This recipe is a hot favourite of Bengalis. My personal belief about the origin of this recipe is that in earlier times there used to be a joint family system in most of the households. Bengalis have always been fond of food and the variety of food on their platter would require lots of fresh vegetables. The peels of the vegetables must have been quite a lot in quantity. Instead of wasting and throwing away the peels they came up with the concept of chorchori. All the members including the helpers and the servants would have gotten to eat a good share. Not to forget the widows who, in those days were not allowed to have the non-vegetarian fare. This tasty dish would have satiated their taste buds. Interestingly, the word Chorchori comes from the noise made by the sizzle of the vegetables and their peels inside the wok. In course of time, chorchori has occupied a very loved and adored place in Bengali meals.

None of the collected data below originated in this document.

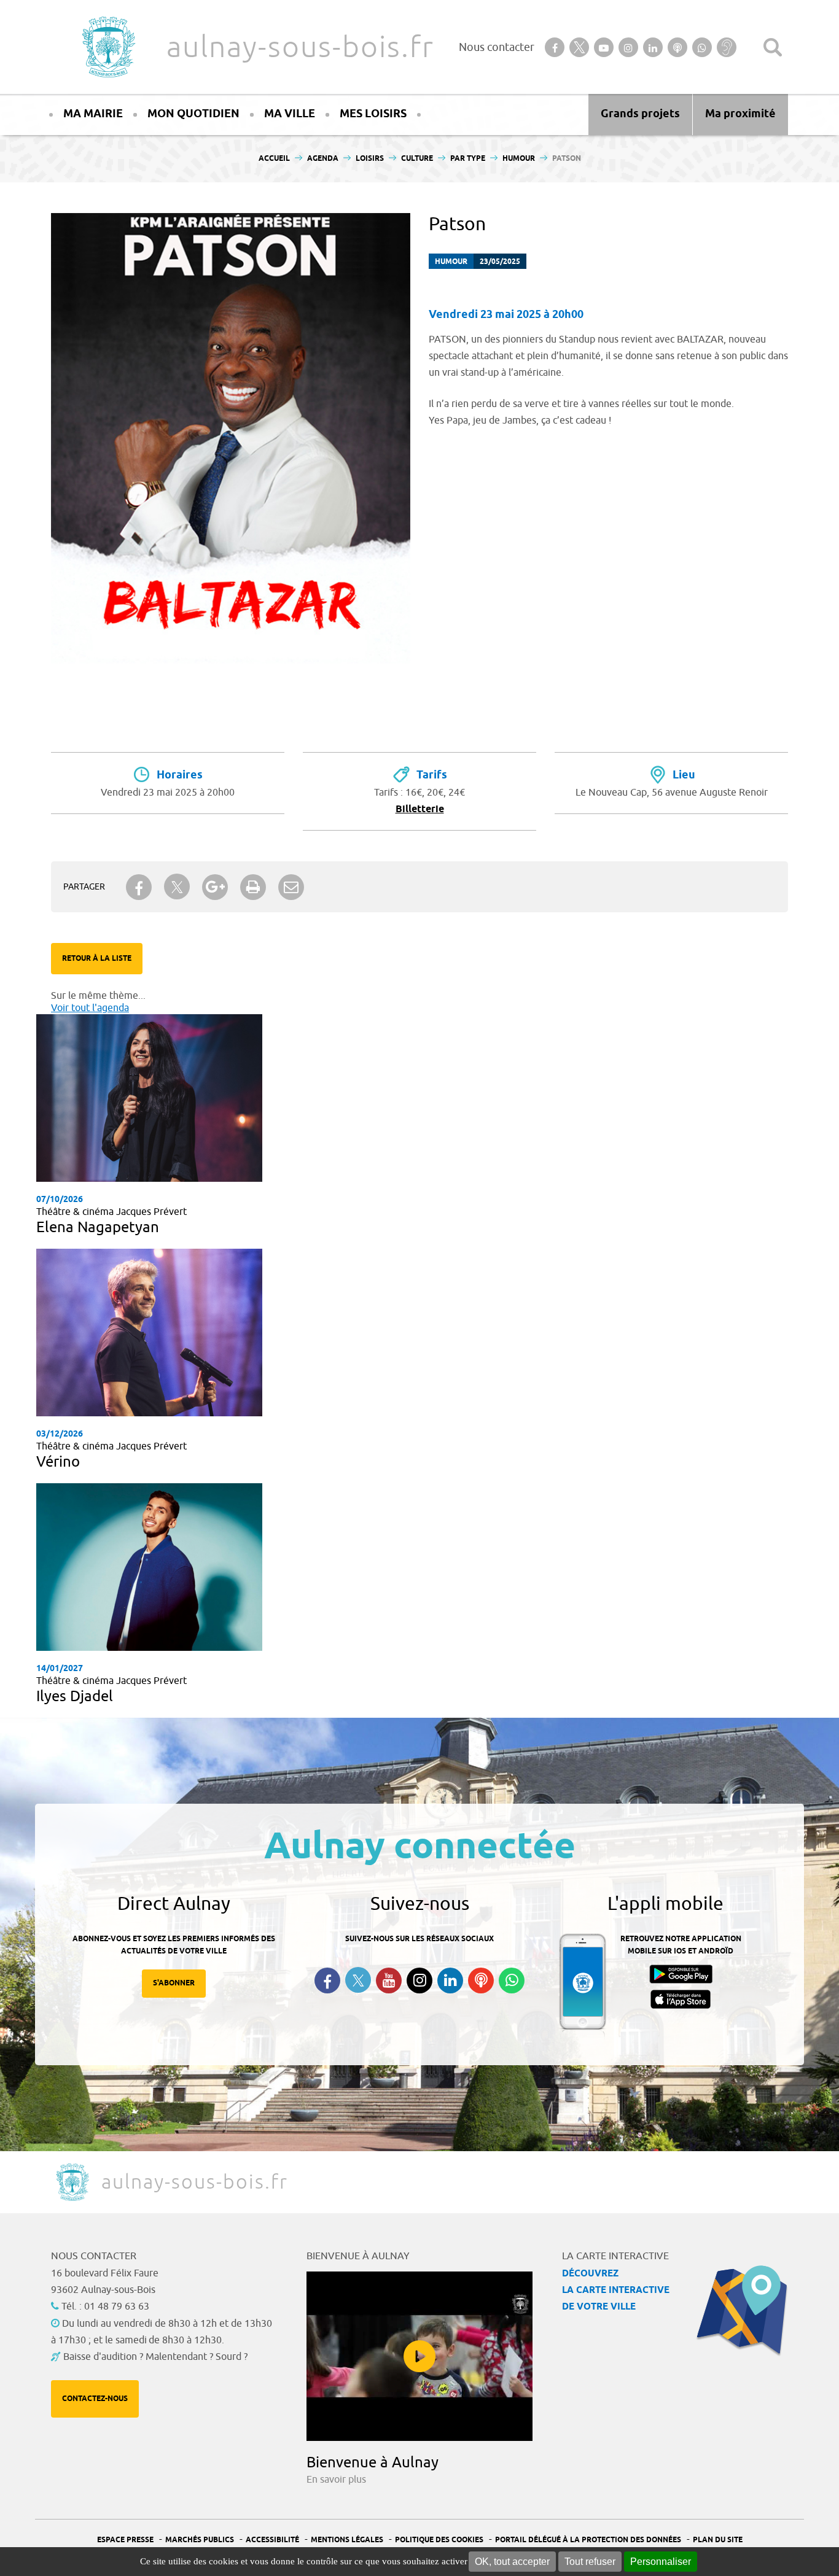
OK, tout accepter (512, 2561)
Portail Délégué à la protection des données (588, 2540)
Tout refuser (589, 2561)
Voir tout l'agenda (90, 1008)
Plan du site (718, 2540)
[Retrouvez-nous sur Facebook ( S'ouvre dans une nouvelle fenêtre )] (327, 1980)
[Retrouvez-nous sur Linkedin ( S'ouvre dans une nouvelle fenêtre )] (450, 1980)
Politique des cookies (439, 2540)
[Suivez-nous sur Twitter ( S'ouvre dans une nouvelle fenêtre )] (358, 1980)
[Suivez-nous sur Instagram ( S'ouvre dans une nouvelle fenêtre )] (419, 1980)
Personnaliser (660, 2561)
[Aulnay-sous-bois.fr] (107, 47)
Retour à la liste (96, 958)
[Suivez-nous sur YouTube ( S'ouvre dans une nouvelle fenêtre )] (389, 1980)
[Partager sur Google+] (215, 887)
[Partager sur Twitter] (177, 887)
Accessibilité (272, 2540)
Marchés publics (199, 2540)
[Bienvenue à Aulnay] (419, 2356)
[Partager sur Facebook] (139, 887)
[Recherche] (772, 47)
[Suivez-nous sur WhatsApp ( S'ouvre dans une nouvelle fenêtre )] (512, 1980)
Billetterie (420, 809)
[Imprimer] (253, 887)
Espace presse (125, 2540)
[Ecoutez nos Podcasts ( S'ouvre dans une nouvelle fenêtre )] (481, 1980)
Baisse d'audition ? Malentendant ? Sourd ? (155, 2357)
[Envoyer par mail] (291, 887)
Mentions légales (347, 2540)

This preparation doesn’t have any fixed set of veggies. The best thing is, you can use whatever you want to and how much ever you want to. I have mentioned whatever I have used in this recipe but you can let your imagination run wild.

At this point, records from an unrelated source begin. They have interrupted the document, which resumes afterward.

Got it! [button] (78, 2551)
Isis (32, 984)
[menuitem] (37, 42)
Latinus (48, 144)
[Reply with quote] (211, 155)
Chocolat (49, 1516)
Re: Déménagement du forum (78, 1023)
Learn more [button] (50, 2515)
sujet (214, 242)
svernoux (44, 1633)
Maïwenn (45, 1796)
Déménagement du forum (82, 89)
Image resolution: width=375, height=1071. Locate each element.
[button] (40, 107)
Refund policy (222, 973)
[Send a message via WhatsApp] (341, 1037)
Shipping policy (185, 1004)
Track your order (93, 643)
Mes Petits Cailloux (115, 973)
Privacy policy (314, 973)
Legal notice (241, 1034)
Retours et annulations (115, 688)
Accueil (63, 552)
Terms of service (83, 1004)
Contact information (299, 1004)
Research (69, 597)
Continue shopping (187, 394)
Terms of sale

All the veggies should be cut into thick long strips
- 1 peeled and cut potato
- 1 long brinjal cut
- 5 each of any types of beans
- 1 carrot
- 5 pointed gourd (potol) optional
- 250gms of pumpkin peeled and cut
- A small cabbage cut
- 1 bundle of fresh spinach leaves and stems
- 1 tsp each of turmeric powder, cumin powder and mustard powder
- Salt and sugar to taste
- 2 tbsps of hot smoked mustard oil
- 1 tsp of panch phoran(bengali five spice)

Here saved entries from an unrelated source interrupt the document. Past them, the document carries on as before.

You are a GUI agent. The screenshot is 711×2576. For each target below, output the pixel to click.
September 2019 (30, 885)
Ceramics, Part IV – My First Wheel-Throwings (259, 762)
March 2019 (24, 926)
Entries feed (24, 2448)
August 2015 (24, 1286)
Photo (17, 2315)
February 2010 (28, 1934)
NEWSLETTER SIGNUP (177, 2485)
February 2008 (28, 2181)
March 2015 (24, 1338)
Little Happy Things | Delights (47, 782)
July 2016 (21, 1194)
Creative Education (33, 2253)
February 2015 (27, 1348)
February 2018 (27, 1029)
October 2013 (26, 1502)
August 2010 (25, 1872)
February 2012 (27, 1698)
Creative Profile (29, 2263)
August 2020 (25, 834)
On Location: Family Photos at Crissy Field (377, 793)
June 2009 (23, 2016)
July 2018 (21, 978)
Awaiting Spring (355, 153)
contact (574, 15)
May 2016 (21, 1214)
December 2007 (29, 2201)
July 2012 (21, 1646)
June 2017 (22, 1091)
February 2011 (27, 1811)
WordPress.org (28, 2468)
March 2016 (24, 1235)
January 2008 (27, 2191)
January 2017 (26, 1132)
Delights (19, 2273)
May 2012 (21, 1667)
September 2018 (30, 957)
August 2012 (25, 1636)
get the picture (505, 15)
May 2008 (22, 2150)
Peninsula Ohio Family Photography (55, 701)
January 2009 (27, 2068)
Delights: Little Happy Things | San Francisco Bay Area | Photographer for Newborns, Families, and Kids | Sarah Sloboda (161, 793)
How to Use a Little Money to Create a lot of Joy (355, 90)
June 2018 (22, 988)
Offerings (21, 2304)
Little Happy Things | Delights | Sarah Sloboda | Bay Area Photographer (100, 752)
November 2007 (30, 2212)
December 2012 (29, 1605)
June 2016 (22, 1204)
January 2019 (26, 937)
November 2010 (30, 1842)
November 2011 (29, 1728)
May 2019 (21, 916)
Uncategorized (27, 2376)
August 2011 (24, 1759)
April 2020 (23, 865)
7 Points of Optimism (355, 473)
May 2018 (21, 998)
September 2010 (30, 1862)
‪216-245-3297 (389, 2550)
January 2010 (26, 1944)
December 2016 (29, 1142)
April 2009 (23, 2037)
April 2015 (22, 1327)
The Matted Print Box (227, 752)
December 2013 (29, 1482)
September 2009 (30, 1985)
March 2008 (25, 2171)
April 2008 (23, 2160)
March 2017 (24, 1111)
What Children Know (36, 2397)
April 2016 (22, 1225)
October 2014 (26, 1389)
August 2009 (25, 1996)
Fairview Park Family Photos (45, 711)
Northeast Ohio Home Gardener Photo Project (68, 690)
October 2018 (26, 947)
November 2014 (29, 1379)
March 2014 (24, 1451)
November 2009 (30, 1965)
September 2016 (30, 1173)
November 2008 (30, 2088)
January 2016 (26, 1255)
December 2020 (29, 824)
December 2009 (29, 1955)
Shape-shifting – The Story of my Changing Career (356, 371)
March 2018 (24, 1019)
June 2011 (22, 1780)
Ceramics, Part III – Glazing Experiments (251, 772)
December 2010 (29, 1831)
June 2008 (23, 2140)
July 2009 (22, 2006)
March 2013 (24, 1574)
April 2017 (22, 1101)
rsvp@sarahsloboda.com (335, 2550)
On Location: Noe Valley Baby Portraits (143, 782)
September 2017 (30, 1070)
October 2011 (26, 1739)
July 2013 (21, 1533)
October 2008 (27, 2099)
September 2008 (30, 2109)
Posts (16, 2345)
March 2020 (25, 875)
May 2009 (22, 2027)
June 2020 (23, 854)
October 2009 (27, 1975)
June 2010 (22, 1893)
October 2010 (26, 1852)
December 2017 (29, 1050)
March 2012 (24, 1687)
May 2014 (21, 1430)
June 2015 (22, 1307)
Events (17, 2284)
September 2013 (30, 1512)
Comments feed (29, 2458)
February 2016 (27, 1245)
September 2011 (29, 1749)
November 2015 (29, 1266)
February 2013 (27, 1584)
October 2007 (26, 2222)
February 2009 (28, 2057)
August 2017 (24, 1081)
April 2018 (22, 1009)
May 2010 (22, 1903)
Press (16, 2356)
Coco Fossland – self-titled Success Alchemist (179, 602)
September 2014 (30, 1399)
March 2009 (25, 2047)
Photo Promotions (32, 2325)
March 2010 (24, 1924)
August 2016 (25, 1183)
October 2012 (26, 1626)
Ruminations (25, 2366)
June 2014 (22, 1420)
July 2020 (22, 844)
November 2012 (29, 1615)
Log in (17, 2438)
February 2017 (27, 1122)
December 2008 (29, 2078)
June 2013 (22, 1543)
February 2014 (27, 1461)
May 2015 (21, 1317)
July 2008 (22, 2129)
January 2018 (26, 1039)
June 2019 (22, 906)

- 1 whole dry red chilli (can use as per your requirement)
- Wash and cut all the veggies into same shape and size.
- Separate spinach stalks from the leaves and cut it into same size.
- Peel potol(pointed gourd) with a peeler leaving skin and removing skin in alternate bands.
- Gather the peels from all the veggies and cut into thin strips.
- Take oil in a deep wok and smoke it. Once smoked, turn off the gas, take one tsp of oil and keep aside. Now, add panch phoran and dry red chilli.
- Turn on the gas and add potol. Fry for a while and take it out. Now, add potato, pumpkin, beans, brinjal, carrot and saute.
- Add all the spices snd salt and fry. People who like it sweet can add sugar at this stage. (We have added lots of pumpkin which will render its natural sweetness anyway)
- Now, add the cabbage,spinach stalks and fried potol. Reserve the leaves and a few stalks for later.
- Cover and cook on medium heat till the potatoes are cooked.
- Do not add water because the veggies will release quite a lot of water.
- Once the potatoes are done, put the flame on high and add the remaining leaves and stalks.
- Keep frying on high till you get the typical chorchori noise from the wok.
- Add the smoked mustard oil which will add a shine to the veggies.
- Serve with rice but for me, a bowl of chorchori can be had on its own without any carbs.